Boom di uccisioni di cani e gatti negli ultimi mesi, culminato con un gatto impiccato pochi giorni fa nella proprietà della persona che pensava di averlo perso. Rosati: bisogna sempre denunciare alle autorità questi gesti di crudeltà perché sono reati puniti dal Codice Penale. Al tempo stesso è importante custodire in sicurezza i propri animali, soprattutto se si è coscienti che c’è un killer che agisce nell’ombra.

Tutto è cominciato con i primi lockdown. Complice il fatto che c’era meno gente in giro, qualcuno ha iniziato a far sparire cani e gatti di proprietà dei residenti in Contrada Morana nel Comune di Chiaramonte. Alcuni di loro sono stati ritrovati morti, con chiari sintomi da avvelenamento, fino all’episodio più macabro avvenuto pochi giorni fa: un gatto è stato ritrovato impiccato all’interno della proprietà di chi pensava di averlo smarrito nei giorni prima.

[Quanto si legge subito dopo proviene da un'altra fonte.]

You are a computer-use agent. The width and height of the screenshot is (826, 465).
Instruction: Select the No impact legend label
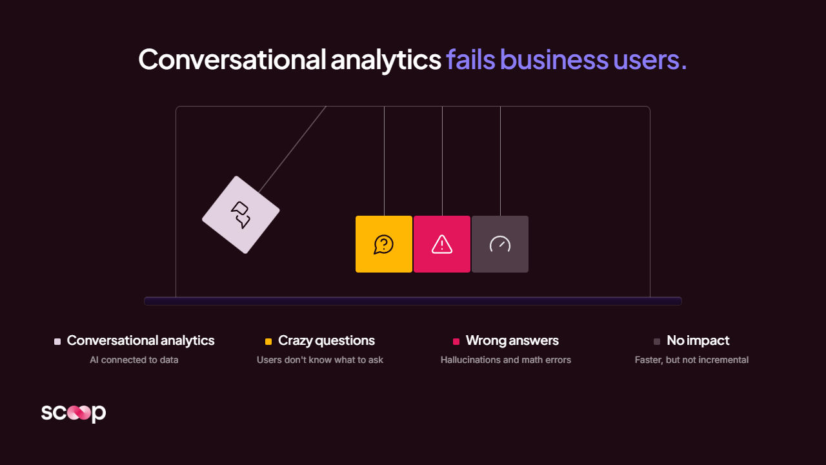(x=698, y=340)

Voglio fare luce su quanto sta avvenendo in quella cittadina, perché non mi è chiaro se le sparizioni e uccisioni avvenute nei mesi scorse siano state opportunamente denunciate”, fa sapere Piera Rosati – Presidente LNDC Animal Protection. “Uccidere un animale è un reato previsto dall’art. 544-bis del Codice Penale. Non è una cosa di poco conto e non deve essere sottovalutata, né dai residenti né dalle autorità. A volte sembra che ci si ‘dimentichi’ che l’uso di veleni è vietato dall’Ordinanza del Ministero della Salute del 12 luglio 2019, prorogata nel 2020, ‘Norme sul divieto di utilizzo e di detenzione di esche o di bocconi avvelenati’. Tra l’altro, questo modus operandi fa decisamente pensare che l’autore di questi crimini sia una persona evidentemente disturbata che rappresenta un pericolo non solo per gli animali ma per tutti, data l’escalation di violenza che c’è stata nel corso del tempo”.

Per ora ho scritto una lettera al Sindaco chiedendo che vengano fatti dei seri controlli nella contrada, sia per bonificarla da eventuali residui di veleni sia per cercare informazioni su chi può essere il responsabile di queste crudeltà. È importante che chiunque abbia informazioni o sospetti si faccia avanti e riferisca alle autorità quello che sa, perché questa persona deve essere fermata prima che altre creature muoiano. Al tempo stesso però voglio invitare i residenti del posto a prestare più attenzione ai propri animali, evitando il più possibile di lasciarli incustoditi visto il pericolo che corrono per colpa di una persona malvagia e squilibrata”, conclude Rosati.